What is required. Please return the lines from the one with "Viewport: 277px width, 208px height." through the end of the listing below, word for word, with every picture left out.

Material provided.
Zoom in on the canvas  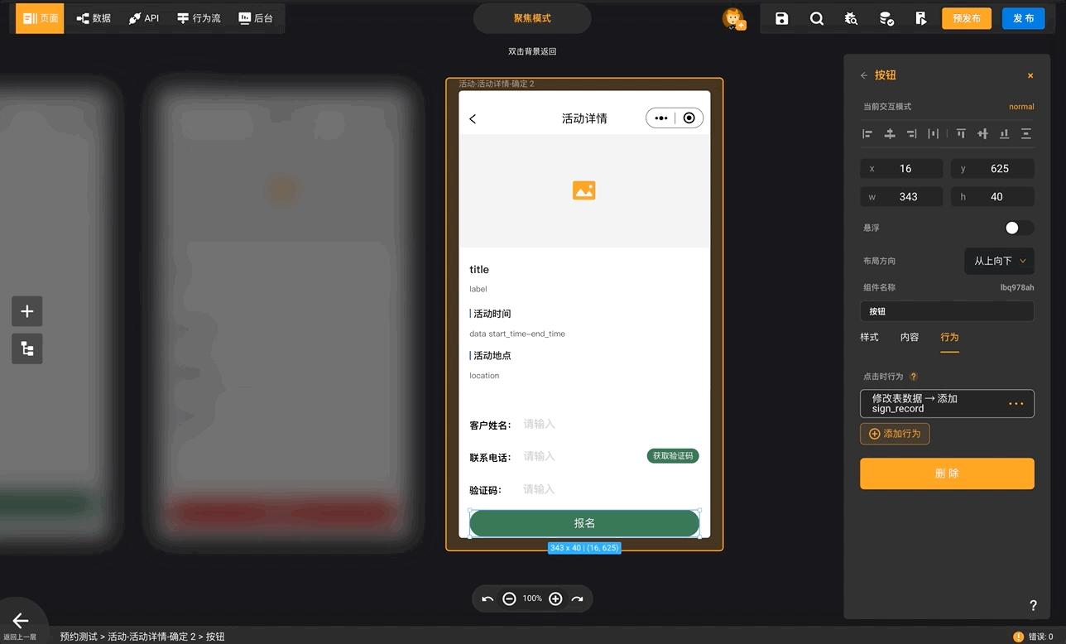click(x=555, y=598)
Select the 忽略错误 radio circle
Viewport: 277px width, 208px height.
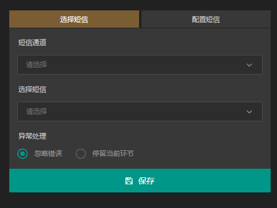[x=23, y=154]
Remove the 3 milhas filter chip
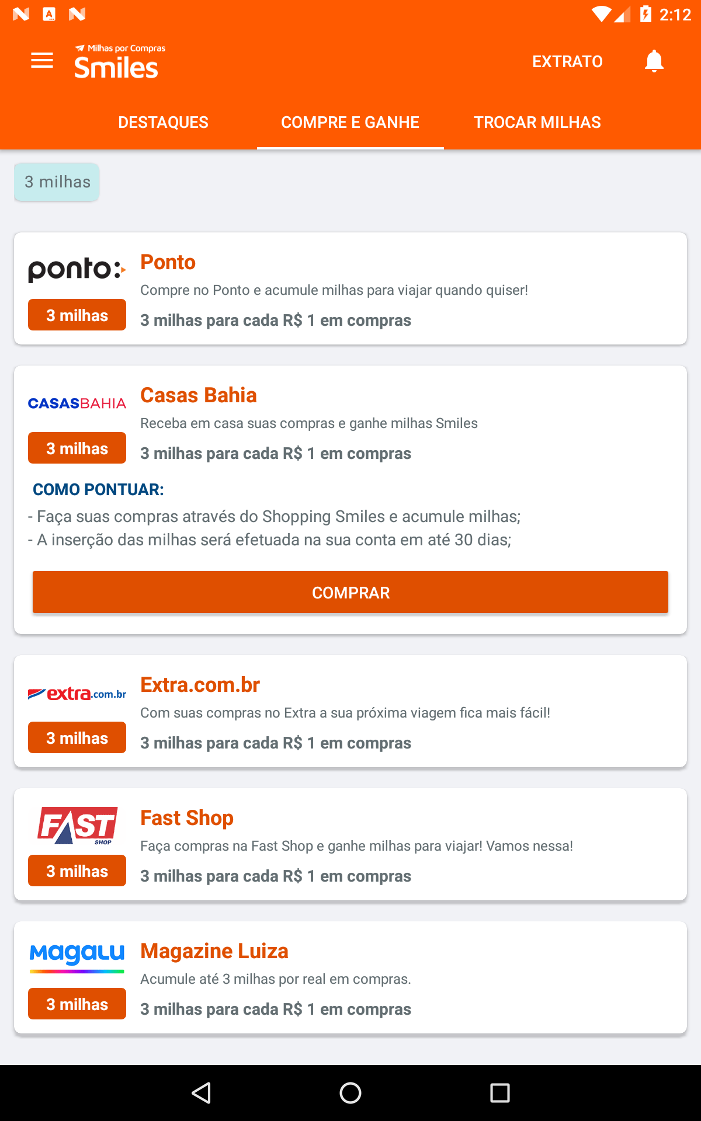 click(x=57, y=182)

Solution for this problem.
Viewport: 277px width, 208px height.
[x=23, y=154]
Remove the 3 milhas filter chip
 click(x=57, y=182)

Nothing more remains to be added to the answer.